YOUR INSTRUCTIONS: Render the items from the line containing "You are a computer-use" through the end of the items as a JSON list of strings, one string per line, skipping any blank lines.
◇ ◇ ◇ ◇
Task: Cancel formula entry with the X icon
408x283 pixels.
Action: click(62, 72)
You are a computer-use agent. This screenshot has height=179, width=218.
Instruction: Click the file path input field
◇ ◇ ◇ ◇
FINISHED ANSWER:
[
  "You are a computer-use agent. This screenshot has height=179, width=218.",
  "Instruction: Click the file path input field"
]